> **TEXT EXTRACT**
Shared rule: quality precedes structure; tags elaborate stable text rather than compensating for broken text.

Processor vs Designer — Processor ships the quality package (clean, stable, computable text without final business records). Designer ships the structure package (views, indexes, multimodal linkage). Designer quality is bounded by Processor output; Processor is expected to lower disambiguation cost for Designer rather than leaving ambiguous attribute pairing.

Processor obligations

Processor output should meet AI-Ready and Data Mining Ready minima across six dimensions:

Dimension Requirement
Text continuity Repair OCR fragmentation in numbers, decimals, units, and element symbols
Entity clarity Protect and stabilise materials, methods, instruments, and scientific names within a document
Numbers and units Preserve magnitudes, decimals, superscripts, and unit notation
Formula safety Repair only when structurally safe; never destroy math or chemistry boundaries
Citations Normalise in-text numeric citations; do not rewrite reference lists or fuse citations into words
Metadata fields Apply the same rigour to captions, table titles, and footnotes as to body text

Implementation detail lives on the Processor page.

Designer obligations

Designer writes per-document directories under the configured output root (default segment Designed Database under data/). The on-disk contract is defined in Dataset layout and expanded field-by-field in Output artefacts.

Deliverable groups (single folder per doc_id)

View Files Role
Full-text {doc_id}.content.json (+ optional {doc_id}.content.txt) content (Poros-tagged lines) and pure_text_stream (tag-free lines)
Datamining {doc_id}.structure.json Sections plus formulas, chemical_formulas, asset_refs (with generated link fields)
Multimodal {doc_id}.assets.index.json, images/*, figure Markdown cards Index rows, copied assets, mention/caption context

Consumers must be able to choose content, pure_text_stream, or structure.json without contradicting one another for the same doc_id.

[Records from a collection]
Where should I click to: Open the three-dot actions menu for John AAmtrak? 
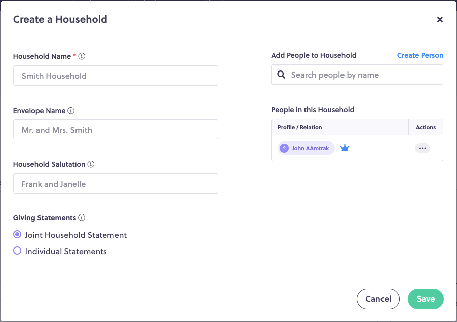[423, 148]
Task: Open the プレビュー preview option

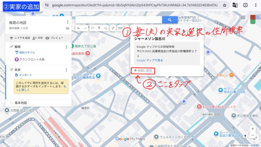Action: [54, 38]
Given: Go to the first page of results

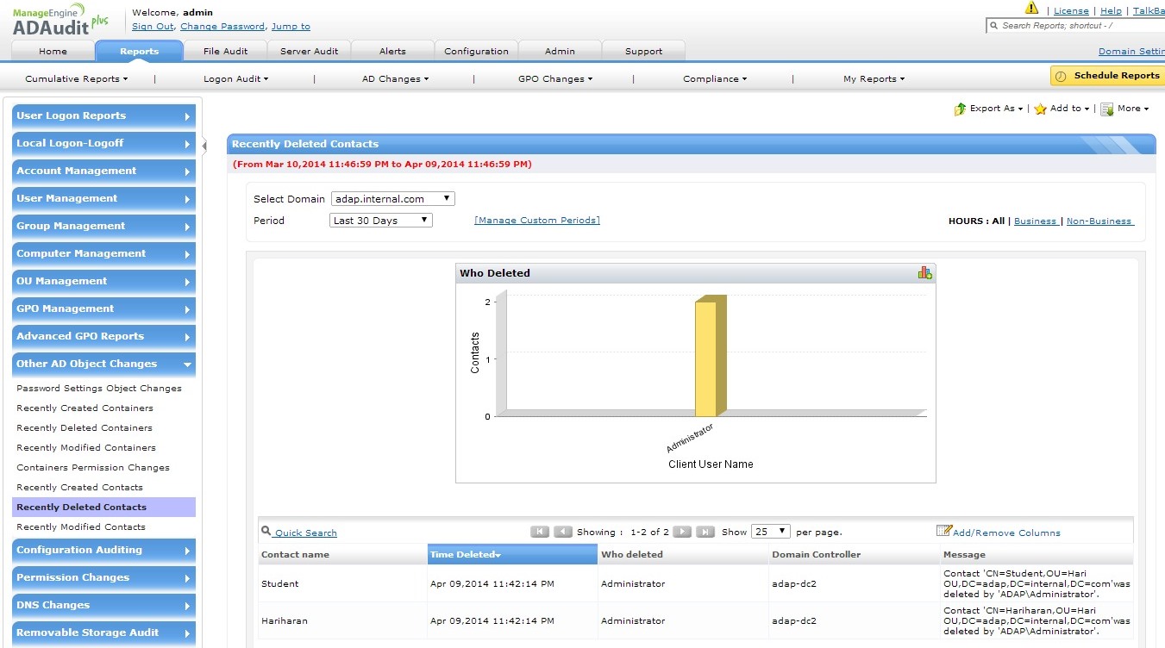Looking at the screenshot, I should pos(539,532).
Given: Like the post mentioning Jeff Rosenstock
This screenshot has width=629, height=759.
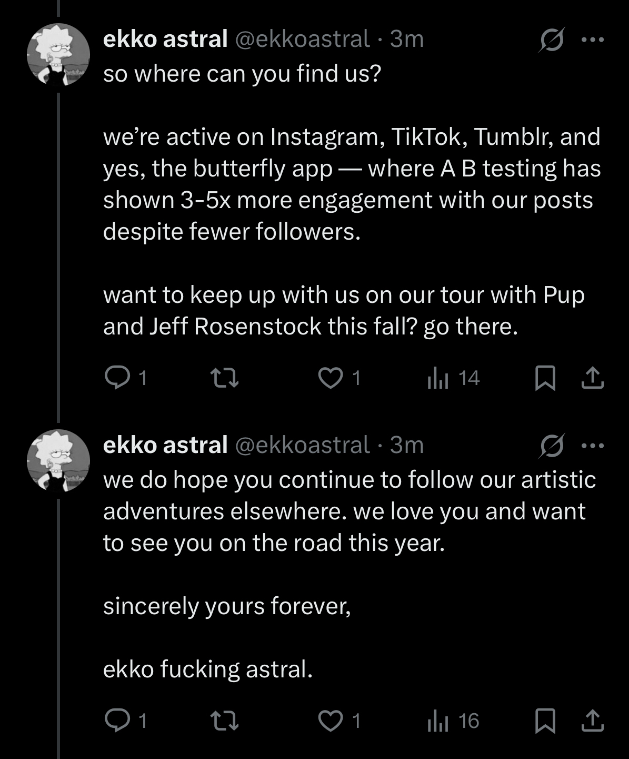Looking at the screenshot, I should 331,378.
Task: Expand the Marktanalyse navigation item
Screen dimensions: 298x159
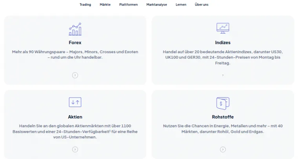Action: click(156, 5)
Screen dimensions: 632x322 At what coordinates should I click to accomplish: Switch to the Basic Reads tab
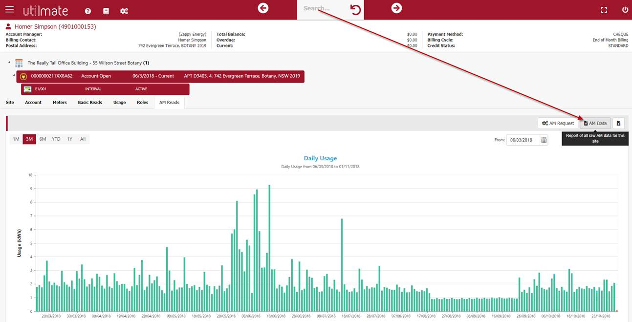click(90, 103)
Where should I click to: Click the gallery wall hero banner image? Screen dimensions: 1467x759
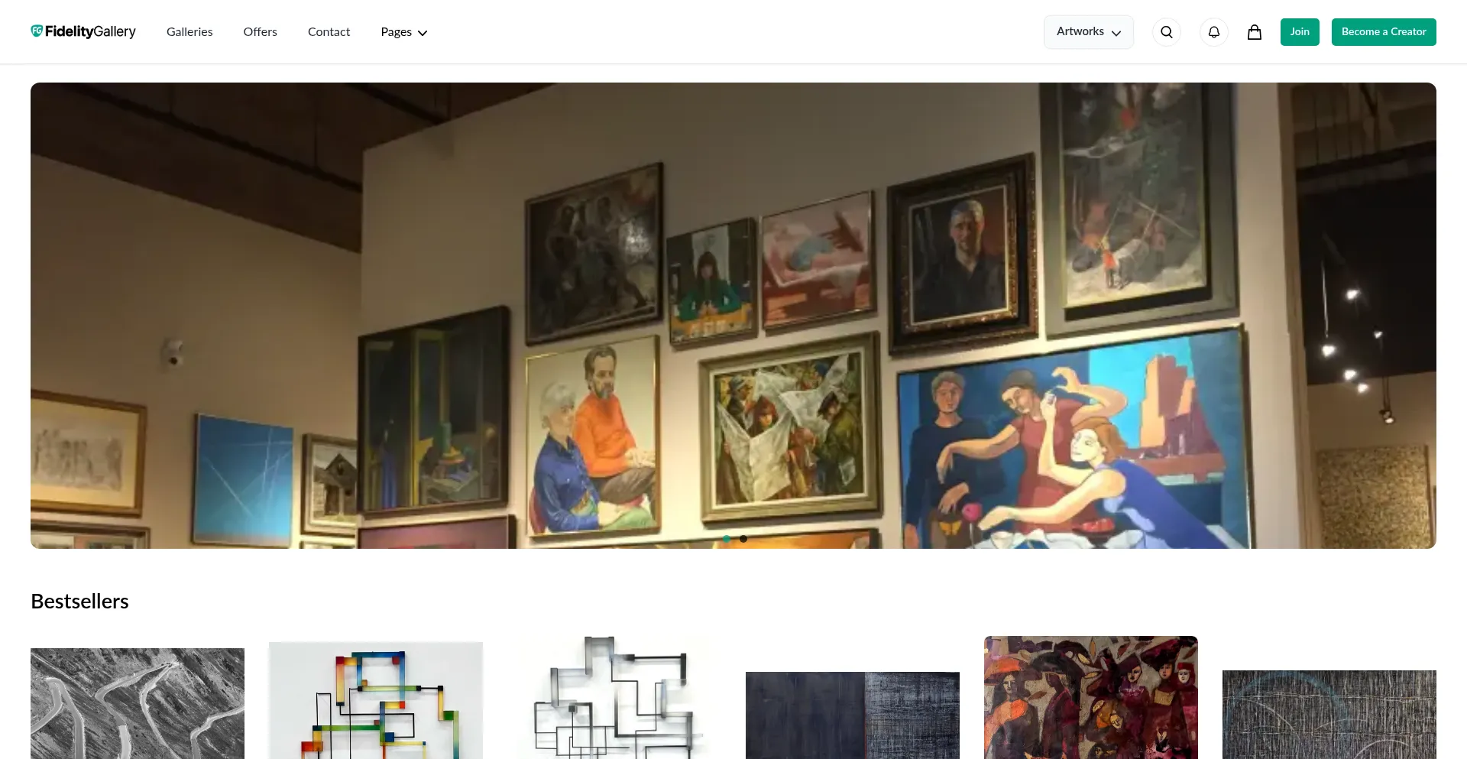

> **GOALS**
1. In the Processor and Designer overview, what is the default segment for Designer's output, and under which directory is it placed?
2. Condense the paragraph of the Processor and Designer overview that begins "Processor vs Designer" into a short bulleted list that keeps its main facts.
3. Continue the Processor and Designer overview, starting after its final sentence.

> **ANSWERS TO THE EXERCISES**
1. The default segment is Designed Database, under data/.

2.
- Processor delivers the quality package: clean, stable, computable text without final business records.
- Designer delivers the structure package: views, indexes, and multimodal linkage.
- Designer's quality is limited by what Processor outputs.
- Processor should reduce disambiguation cost for Designer rather than leave ambiguous attribute pairing.

3.
Poros tagging — coarse-grained and stability-first. Root <poros_doc>…</poros_doc> is mandatory. Section tags follow the vocabulary and fallbacks described in Poros tags (header, typed sections, other, subtitles by level). Inline tags stay focused (poros_paragraph, poros_equ, poros_chem, poros_asset, poros_keywords). Tags must nest and close; section closers are strong boundaries but do not replace document EOS tokens.

View separationcontent may contain poros_*; pure_text_stream (and optional .content.txt) must contain none; structure.json encodes structure as fields, not flattened pseudo-text; inline math delimiters stay balanced and structurally valid.

Acceptance and rejection

Accept when Processor passes the six dimensions without regression; Designer emits required files and fields per doc_id; Poros trees validate; pure_text_stream contains no tag leakage; chemical_formulas holds only chemical or material expressions; multimodal indexes reference files that exist on disk; body and metadata fields are treated consistently within a document.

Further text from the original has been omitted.